Sentenza Sentenza Cassazione Civile n. 19437 del 13/09/2010

Cassazione civile sez. I, 13/09/2010, (ud. 17/06/2010, dep. 13/09/2010), n.19437

LA CORTE SUPREMA DI CASSAZIONE

SEZIONE PRIMA CIVILE

Composta dagli Ill.mi Sigg.ri Magistrati:

Dott. VITRONE Ugo – Presidente –

Dott. FIORETTI Francesco Maria – Consigliere –

Dott. FELICETTI Francesco – Consigliere –

Dott. BERNABAI Renato – Consigliere –

Dott. GIANCOLA Maria Cristina – rel. Consigliere –

ha pronunciato la seguente:

sentenza

sul ricorso 20493/2008 proposto da:

V.M.C. (c.f. (OMISSIS)), elettivamente

domiciliata in ROMA, VIA ZARA 13, presso l’avvocato GUARNACCI GIULIO,

rappresentata e difesa dall’avvocato SAVINO Antonio, giusta procura a

margine del ricorso;

– ricorrente –

contro

MINISTERO DELL’ECONOMIA E DELLE FINANZE;

– intimato –

avverso il decreto della CORTE D’APPELLO di BARI, depositato il

27/06/2007, N. 153/07 R.G. Cam. Cons.;

udita la relazione della causa svolta nella pubblica udienza del

17/06/2010 dal Consigliere Dott. MARIA CRISTINA GIANCOLA;

udito, per la ricorrente, l’Avvocato GIULIO GUARNACCI, con delega,

che ha chiesto l’accoglimento del ricorso;

udito il P.M., in persona del Sostituto Procuratore Generale Dott.
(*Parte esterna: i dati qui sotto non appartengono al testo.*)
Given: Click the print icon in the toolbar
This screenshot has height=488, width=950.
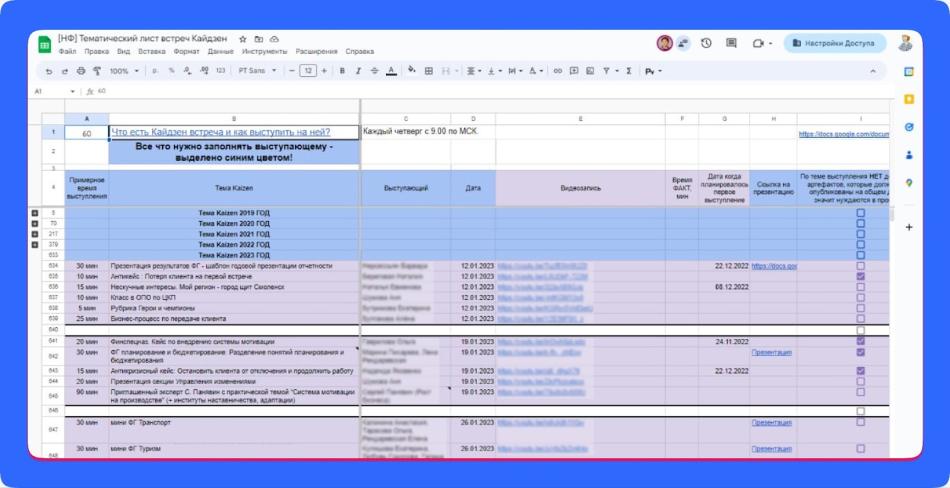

PRATIS Pierfelice, che ha concluso per l’inammissibilità del

ricorso.

 

Fatto

SVOLGIMENTO DEL PROCESSO

Con ricorso del 14.03.2007, V.M.C. adiva la Corte di appello di Bari chiedendo che il Ministero dell’Economia e delle Finanze fosse condannato a corrisponderle l’equa riparazione prevista dalla L. n. 89 del 2001 per la violazione dell’art. 6, sul “Diritto ad un processo equo”, della Convenzione per la salvaguardia dei diritti dell’uomo e delle libertà fondamentali, ratificata e resa esecutiva con la L. 4 agosto 1955, n. 848, Con decreto del 12-27.06.2007, l’adita Corte di appello, nella contumacia dell’Amministrazione, respingeva il ricorso della V..
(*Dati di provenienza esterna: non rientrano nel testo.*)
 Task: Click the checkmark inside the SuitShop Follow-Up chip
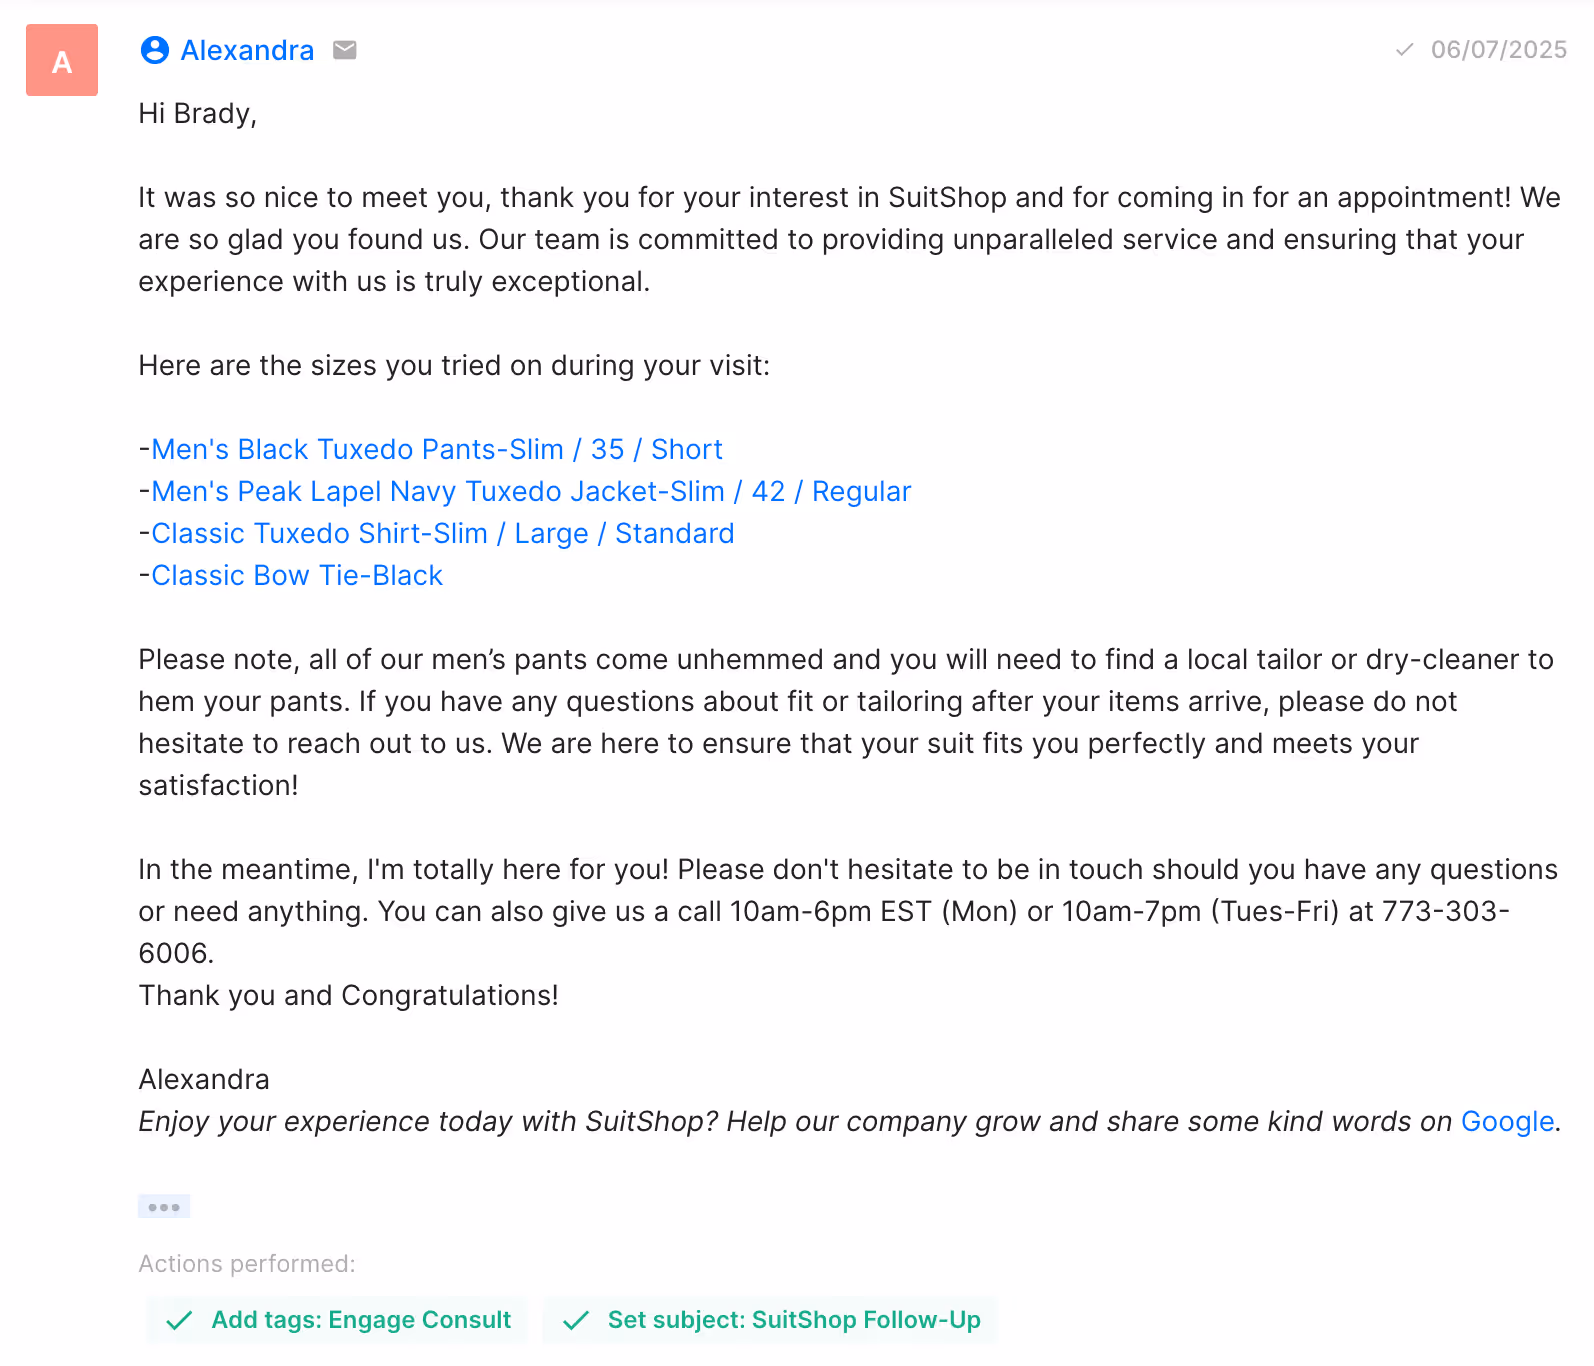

La Corte osservava e riteneva, tra l’altro:

– che la ricorrente nella assunta qualità di erede del coniuge T.G. aveva chiesto l’equa riparazione del danno subito dal dante causa per l’irragionevole durata del processo dallo stesso introdotto, il 22.01.1997, dinanzi alla Corte dei Conti – sezione giurisdizionale della Puglia;

– che la V. non aveva documentato nè l’intervenuto decesso del T., nei cui confronti risultava resa la decisione della Corte dei Conti nel suddetto giudizio mai interrotto, nè la sua qualità di coniuge ed erede, carenze che comportavano il rilievo d’ufficio del suo difetto di legittimazione attiva.

Avverso questo decreto la V. ha proposto ricorso per Cassazione. Il Ministero dell’Economia e delle Finanze non ha svolto difese.

Diritto

MOTIVI DELLA DECISIONE

A sostegno del ricorso la V. si duole del rilievo d’ufficio del suo difetto di legittimazione attiva.

Ai sensi dell’art. 366 bis c.p.c., applicabile ratione temporis, il ricorso è inammissibile per mancanza del quesito di diritto nonchè relativamente ai dedotti vizi motivazionali, del momento di sintesi riassuntiva dei rilievi (omologo del quesito di diritto), che ne circoscriva puntualmente i limiti (cfr. Cass. SS.UU. 200720603;

conf., ex multis, cass 200804309, 200808897; cfr anche Cass. 201007119).

Non deve statuirsi sulle spese del giudizio di legittimità, stante il mancato svolgimento di attività difensiva da parte dell’Amministrazione intimata.

PQM

Dichiara inammissibile il ricorso.

Così deciso in Roma, il 15 giugno 2010.